Are 2 stage furnaces quieter? The marketing would have you believe so. But advertising should be taken with a grain of salt. If something seems too good to be true then it probably is.
Advertisers exaggerate and distort facts for their own benefit. However, some companies may be so eager to get their hands on new customers that they may not care if they’re promoting something that isn’t true. Looking at you Big Tobacco!
But does it happen in the heating and air conditioning industry? Sadly, yes
One of the most frequent exaggerations that I hear is about the sound comparison between a two stage and single stage furnace.
Are 2 Stage Furnaces Quieter?
A new two stage furnace is slightly quieter than a new single stage furnace. But the difference is so minor that it’s not noticeable in most situations and definitely not worth the extra cost.
Comparing the sound produced by these new furnaces would be like comparing a whisper to another whisper. They’re both quiet!
In addition, the dirty little secret that’s never mentioned is when talking about the sound a two stage furnace produces, they’re only talking about it on 1st stage or low speed. Once that furnace goes to 2nd stage or high speed they are typically louder than a single stage furnace.
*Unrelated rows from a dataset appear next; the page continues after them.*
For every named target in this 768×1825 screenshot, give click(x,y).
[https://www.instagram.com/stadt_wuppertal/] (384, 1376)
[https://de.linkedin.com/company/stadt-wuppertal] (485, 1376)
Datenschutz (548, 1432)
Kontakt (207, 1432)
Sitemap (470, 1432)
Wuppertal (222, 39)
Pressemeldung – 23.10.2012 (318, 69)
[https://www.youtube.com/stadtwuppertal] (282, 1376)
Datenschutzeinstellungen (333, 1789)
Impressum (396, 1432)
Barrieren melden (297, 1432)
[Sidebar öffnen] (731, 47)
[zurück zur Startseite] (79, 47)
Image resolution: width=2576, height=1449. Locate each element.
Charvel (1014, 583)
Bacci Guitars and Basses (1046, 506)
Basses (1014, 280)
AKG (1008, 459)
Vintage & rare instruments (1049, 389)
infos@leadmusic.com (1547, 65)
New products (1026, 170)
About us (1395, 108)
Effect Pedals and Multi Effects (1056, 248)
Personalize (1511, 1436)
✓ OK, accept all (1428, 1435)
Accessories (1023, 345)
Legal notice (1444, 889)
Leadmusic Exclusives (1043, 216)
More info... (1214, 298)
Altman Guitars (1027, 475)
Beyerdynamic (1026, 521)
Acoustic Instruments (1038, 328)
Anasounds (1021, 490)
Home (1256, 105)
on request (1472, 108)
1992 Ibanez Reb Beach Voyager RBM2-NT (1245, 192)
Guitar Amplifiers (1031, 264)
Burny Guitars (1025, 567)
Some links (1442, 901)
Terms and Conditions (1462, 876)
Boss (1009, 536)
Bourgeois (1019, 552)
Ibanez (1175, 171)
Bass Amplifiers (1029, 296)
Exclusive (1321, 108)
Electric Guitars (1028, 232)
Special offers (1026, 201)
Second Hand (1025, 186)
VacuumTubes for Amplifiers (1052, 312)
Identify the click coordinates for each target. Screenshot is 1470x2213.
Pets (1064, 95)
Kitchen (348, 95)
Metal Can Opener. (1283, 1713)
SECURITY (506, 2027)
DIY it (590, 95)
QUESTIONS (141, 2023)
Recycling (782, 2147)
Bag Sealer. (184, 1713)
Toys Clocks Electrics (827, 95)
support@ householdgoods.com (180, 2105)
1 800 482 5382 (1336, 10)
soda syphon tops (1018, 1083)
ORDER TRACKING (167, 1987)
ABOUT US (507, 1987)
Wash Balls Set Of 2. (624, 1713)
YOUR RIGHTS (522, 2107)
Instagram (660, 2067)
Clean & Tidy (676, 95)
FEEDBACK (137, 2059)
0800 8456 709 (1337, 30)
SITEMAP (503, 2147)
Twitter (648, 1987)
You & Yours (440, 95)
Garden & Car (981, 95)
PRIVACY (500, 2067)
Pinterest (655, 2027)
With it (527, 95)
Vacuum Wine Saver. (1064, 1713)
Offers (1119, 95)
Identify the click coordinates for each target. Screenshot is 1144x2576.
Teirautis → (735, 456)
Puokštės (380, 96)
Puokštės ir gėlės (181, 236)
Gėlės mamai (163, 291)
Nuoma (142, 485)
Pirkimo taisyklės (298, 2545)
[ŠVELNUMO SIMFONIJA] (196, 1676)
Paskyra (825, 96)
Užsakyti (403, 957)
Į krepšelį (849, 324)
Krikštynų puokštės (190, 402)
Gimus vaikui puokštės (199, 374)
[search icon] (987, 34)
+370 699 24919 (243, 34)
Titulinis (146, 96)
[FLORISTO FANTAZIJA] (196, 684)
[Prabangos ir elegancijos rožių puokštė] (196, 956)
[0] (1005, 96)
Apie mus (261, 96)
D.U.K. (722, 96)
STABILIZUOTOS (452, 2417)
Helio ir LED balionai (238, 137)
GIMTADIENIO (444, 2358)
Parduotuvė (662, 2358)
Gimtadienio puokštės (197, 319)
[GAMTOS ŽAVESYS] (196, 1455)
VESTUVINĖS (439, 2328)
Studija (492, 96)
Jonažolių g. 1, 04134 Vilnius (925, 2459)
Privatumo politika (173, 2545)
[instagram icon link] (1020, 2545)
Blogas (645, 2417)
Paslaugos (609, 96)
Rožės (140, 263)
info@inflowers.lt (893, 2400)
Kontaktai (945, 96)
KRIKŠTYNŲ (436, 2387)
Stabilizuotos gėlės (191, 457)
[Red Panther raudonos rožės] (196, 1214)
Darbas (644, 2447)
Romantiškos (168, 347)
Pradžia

Do Furnaces Have Decibel Ratings?
Furnaces do not have decibel ratings. And this is one of the clues that the claim of a quieter furnace is marketing hype. The lack of any real data to back it up. If they wanted to prove these claims it would be easy enough to put a decibel rating on each furnace.
If you’re looking for a new air conditioner, you’ll find that decibel ratings are required in the specifications and engineering information of every air conditioner. The ratings are so detailed that not only is each model compared but each size in that model is rated.
In other words, the Titan Cool Master 2 ton has a different decibel rating than the Titan Cool Master 2.5 ton air conditioner. (Completely made up brand and model because I don’t like to name names)
The AC decibel ratings are required by government standards. Air conditioners can be noisy and impact your neighbors, especially if you live in an area where the homes are close to one another. Many cities even limit how high a decibel rating your air conditioner is allowed to be.
So why all this talk about air conditioner decibel ratings? To show it can be done and manufacturers are completely capable of doing it.
For furnaces, the claim is that they don’t perform decibel ratings because once inside an enclosed space (your home) the operating noise can be impacted (amplified) by too many uncontrollable factors. While this might be true, why not have ratings for comparison between furnace models so consumers would understand the difference?
How Can I Find A Quiet Gas Furnace?
While there are many factors that go into having a quiet gas furnace, as a homeowner there’s only two choices you can make that will impact the noise level of a new furnace.
90% vs 80% Efficiency Differences
While two stage and single stage furnaces have little difference in sound output, that’s not the case between 80% and 90% efficient furnaces.
This is mostly caused by the 90% furnaces having a sealed cabinet or combustion chamber. This causes a natural sound chamber that prevents the sound from traveling into the home.
The open design of 80% efficient furnaces lets all the operating noises be heard by any that are close by.
Your Contractor (as long as they know airflow)
Whether the furnace is 2 stage or a single stage, the amount of air required for the gas furnace or air conditioner to operate properly will be the same. And most of the noise levels we find irritating comes from the amount of air moving through the duct system.
That’s because the sound that bothers homeowners the most is not caused by whether the furnace is two stage or single stage. It’s from improper air flow, bad duct design and equipment that is too big.
The most important aspect of any HVAC system is air flow. It’s ALL about air flow.
That’s why your choice in contractor will make a HUGE difference in how quiet your system operates. A good quality contractor will make sure your system is properly sized (which often means making it smaller), both the supply and return ductwork is sized and installed properly and then will finally make sure once the new system is installed that all settings are tuned to your unique system.
“Isn’t that what all contractors do?”, you might ask. Not even close. Based on my experience I would say 95% of contractors do nothing but replace boxes. They don’t like to fix anything or set anything up properly. Their financial model is based on taking one box out of your house and putting another in its place as quickly as possible.
This is why so many are disappointed with a new furnace after they’ve been promised such an improvement.
So how do you get a quiet furnace?
- Choose a 90% over an 80% efficient furnace
- Have the furnace properly sized
- Make sure there is proper duct design
- Pick a high quality contractor that will install and set up a furnace properly
That’s how you get a quiet furnace!
What Is The Advantage Of A Two-Stage Furnace?
Nothing really. While marketing will say that the ability to switch between two heating stages makes two-stage furnaces more efficient, it’s simply not true.
Two stage furnaces will not make your home more comfortable, are not more energy efficient and are not quieter.
The disadvantages of two stage furnaces are that they are more complicated, more likely to need repairs, more expensive to repair and more likely to need replacement in about 10-15 years.
To get a quieter furnace pick a 90% efficient furnace and look for a contractor who has experience working with air flow. It usually separates the winners from the losers.